To place even further emphasis on this devious divide is recent wage and earnings data that combined with oil prices belie even the “signs” of labor improvement. Nominally, wage and earned income gains continue to be stuck – if they were anything more than that Yellen would not need to emphasize the “suggestive”, she could state it outright and be believed. With oil prices rising, this temporary burst of inflation forces wage statistics back to a negative sign, and a negative commentary on the whole economy as well as “slack.”
What does social mood say?
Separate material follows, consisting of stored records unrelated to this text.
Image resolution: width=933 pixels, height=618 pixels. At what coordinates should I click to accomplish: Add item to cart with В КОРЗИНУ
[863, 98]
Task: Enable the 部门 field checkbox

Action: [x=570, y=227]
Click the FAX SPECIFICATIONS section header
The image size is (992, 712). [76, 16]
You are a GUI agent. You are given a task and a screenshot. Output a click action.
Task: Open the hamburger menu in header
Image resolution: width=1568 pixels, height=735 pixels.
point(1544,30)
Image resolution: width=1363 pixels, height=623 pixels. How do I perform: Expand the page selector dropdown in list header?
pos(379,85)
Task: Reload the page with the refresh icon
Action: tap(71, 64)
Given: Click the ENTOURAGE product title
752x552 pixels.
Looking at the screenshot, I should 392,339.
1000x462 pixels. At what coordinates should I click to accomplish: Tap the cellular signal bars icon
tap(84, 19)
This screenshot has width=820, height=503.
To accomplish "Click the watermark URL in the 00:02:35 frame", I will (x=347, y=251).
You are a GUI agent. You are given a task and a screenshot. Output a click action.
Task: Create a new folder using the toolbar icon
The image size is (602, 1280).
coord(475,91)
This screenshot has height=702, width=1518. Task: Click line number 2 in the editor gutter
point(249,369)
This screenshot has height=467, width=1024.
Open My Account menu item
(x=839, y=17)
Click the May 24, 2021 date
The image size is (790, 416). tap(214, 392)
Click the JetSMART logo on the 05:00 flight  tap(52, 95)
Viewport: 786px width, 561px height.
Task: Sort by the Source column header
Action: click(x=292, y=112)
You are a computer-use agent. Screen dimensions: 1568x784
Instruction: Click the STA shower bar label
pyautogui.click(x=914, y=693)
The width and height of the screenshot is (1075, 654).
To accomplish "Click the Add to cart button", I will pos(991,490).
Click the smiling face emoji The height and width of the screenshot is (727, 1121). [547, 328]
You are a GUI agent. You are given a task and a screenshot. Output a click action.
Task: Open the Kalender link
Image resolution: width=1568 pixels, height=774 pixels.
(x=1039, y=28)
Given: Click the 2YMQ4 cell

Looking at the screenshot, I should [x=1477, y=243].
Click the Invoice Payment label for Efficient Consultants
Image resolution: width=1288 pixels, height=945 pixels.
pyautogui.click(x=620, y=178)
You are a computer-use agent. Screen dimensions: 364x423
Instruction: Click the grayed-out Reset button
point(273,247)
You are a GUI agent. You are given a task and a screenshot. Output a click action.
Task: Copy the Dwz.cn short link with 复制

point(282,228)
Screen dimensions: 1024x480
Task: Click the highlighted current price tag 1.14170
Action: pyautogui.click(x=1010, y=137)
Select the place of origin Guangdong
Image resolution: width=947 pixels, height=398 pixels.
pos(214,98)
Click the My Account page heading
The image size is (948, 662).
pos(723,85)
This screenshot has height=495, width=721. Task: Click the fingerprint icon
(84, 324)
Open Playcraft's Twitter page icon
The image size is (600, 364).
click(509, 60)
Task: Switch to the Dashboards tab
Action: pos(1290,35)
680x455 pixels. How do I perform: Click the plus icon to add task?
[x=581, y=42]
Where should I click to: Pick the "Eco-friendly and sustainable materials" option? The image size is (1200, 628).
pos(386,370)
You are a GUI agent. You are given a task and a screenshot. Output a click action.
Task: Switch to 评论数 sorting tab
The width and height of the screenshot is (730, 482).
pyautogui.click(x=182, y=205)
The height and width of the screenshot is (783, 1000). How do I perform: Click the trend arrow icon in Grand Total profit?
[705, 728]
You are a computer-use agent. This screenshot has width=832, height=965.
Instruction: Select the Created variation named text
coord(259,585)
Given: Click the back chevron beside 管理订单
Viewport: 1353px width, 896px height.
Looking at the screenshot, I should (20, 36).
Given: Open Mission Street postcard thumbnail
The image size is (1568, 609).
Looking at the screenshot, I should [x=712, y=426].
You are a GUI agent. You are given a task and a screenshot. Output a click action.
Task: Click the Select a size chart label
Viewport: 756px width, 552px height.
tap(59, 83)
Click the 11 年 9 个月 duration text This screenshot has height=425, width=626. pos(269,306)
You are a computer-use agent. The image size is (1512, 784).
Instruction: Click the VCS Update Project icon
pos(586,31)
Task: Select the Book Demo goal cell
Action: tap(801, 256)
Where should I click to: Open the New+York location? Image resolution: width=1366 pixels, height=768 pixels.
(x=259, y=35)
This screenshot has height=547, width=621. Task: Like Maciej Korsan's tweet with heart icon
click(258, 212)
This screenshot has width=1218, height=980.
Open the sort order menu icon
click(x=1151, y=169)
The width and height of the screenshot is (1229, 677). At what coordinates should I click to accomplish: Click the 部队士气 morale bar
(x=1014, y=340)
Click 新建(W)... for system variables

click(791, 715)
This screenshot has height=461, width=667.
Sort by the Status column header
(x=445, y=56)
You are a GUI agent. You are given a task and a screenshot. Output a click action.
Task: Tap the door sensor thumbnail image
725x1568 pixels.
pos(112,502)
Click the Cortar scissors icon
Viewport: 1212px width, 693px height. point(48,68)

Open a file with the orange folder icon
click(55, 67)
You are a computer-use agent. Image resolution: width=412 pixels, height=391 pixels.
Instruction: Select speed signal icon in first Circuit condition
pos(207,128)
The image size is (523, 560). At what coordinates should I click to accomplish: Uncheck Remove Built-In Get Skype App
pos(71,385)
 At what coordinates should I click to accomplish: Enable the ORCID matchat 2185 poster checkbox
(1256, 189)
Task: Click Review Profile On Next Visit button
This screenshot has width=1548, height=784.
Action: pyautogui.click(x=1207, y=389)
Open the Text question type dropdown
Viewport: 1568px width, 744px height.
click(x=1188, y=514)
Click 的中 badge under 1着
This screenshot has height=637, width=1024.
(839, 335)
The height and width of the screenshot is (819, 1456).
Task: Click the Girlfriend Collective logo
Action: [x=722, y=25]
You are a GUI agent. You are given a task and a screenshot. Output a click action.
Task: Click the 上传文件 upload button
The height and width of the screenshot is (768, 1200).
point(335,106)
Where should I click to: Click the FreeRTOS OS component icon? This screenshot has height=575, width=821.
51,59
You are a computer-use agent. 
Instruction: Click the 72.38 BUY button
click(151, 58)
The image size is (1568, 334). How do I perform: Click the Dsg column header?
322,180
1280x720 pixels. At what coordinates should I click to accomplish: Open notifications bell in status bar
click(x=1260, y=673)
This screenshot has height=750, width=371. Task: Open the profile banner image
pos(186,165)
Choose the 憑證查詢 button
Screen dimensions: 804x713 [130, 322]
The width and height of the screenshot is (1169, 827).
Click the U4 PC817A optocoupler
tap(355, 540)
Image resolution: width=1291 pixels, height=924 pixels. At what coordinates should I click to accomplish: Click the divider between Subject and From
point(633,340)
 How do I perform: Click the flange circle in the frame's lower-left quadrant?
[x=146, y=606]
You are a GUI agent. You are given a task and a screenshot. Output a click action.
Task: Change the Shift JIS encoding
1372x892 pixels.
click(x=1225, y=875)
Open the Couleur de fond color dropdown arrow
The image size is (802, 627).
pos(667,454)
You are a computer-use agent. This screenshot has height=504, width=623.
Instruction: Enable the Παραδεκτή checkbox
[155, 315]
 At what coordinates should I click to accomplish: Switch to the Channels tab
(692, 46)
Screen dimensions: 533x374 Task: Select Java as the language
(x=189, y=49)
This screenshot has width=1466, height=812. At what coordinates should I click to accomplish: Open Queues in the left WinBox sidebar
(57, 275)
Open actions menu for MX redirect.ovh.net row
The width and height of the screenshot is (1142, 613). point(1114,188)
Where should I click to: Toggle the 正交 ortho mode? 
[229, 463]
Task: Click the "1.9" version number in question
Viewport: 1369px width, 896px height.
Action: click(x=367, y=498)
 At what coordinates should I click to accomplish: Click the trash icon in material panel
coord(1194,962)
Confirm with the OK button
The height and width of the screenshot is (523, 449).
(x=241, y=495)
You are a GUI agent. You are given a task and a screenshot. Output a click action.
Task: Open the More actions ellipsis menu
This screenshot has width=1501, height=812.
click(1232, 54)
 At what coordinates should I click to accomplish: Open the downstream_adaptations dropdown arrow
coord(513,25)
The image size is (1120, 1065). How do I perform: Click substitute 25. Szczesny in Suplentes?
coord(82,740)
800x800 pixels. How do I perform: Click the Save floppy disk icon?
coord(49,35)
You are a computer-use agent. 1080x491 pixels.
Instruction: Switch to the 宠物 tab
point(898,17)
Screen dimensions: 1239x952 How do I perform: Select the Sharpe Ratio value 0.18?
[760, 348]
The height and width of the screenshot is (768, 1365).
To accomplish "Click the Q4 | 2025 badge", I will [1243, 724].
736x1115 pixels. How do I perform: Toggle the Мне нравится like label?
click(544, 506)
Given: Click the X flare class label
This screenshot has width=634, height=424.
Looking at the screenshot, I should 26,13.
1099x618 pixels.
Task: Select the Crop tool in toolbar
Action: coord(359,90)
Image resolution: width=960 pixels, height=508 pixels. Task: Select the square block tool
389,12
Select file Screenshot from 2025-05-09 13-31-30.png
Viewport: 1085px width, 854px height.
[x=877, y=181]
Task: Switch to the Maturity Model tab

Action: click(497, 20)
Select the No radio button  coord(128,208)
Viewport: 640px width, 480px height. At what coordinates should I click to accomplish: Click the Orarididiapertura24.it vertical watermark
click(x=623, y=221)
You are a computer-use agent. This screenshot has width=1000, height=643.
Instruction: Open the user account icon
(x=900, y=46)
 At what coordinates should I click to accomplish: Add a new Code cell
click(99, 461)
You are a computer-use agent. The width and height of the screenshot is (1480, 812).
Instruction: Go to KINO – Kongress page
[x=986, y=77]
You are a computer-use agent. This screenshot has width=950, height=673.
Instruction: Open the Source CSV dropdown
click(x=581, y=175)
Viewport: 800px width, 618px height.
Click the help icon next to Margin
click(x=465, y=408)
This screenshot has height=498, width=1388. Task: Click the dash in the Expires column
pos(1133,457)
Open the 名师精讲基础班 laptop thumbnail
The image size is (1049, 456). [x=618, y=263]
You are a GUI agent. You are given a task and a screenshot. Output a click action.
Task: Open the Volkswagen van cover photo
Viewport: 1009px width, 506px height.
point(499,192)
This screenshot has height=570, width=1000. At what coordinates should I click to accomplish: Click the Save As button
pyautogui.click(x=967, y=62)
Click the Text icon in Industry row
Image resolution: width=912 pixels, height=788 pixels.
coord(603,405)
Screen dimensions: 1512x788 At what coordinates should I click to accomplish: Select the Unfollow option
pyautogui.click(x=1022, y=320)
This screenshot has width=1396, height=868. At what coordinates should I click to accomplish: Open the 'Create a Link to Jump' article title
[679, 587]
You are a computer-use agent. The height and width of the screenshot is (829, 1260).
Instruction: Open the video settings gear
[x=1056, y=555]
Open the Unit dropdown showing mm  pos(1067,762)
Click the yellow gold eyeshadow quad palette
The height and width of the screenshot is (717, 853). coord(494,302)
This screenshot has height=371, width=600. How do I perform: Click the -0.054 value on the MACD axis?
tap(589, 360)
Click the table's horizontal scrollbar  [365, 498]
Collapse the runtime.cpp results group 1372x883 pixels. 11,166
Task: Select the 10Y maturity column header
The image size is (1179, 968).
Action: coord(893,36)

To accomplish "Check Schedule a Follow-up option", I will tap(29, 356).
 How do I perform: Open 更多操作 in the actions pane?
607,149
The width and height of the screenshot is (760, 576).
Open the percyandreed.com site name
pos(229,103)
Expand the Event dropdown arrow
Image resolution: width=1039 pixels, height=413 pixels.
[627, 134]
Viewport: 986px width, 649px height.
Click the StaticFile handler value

It's messy if we look at shifting political opinion.

NYT: Why More Democrats Are Now Embracing Conspiracy Theories
But since the election, there has been a noticeable increase in the flow of dubious and unsupported claims among liberals. One widely circulated post on Medium portrayed the Trump administration’s fumbling rollout of a travel ban in late January as an elaborate “trial balloon for a coup d’état.” Brooke Binkowski, managing editor at the rumor-tracking site Snopes, recently told The Atlantic that she has been seeing more false reports aimed at liberals or from liberal sources — “a lot of dubious news, a lot of wishful-thinking-type stuff.”

Even some prominent liberals like Robert Reich, the former Secretary of Labor under Bill Clinton, seem open to conspiracy theories of the sort typically espoused by figures like Alex Jones and Glenn Beck. (After the recent violent demonstration at the University of California at Berkeley, Mr. Reich raised the possibility that the far right “was in cahoots” with the agitators, writing a blog post titled “A Yiannopoulos, Bannon, Trump Plot to Control American Universities?”)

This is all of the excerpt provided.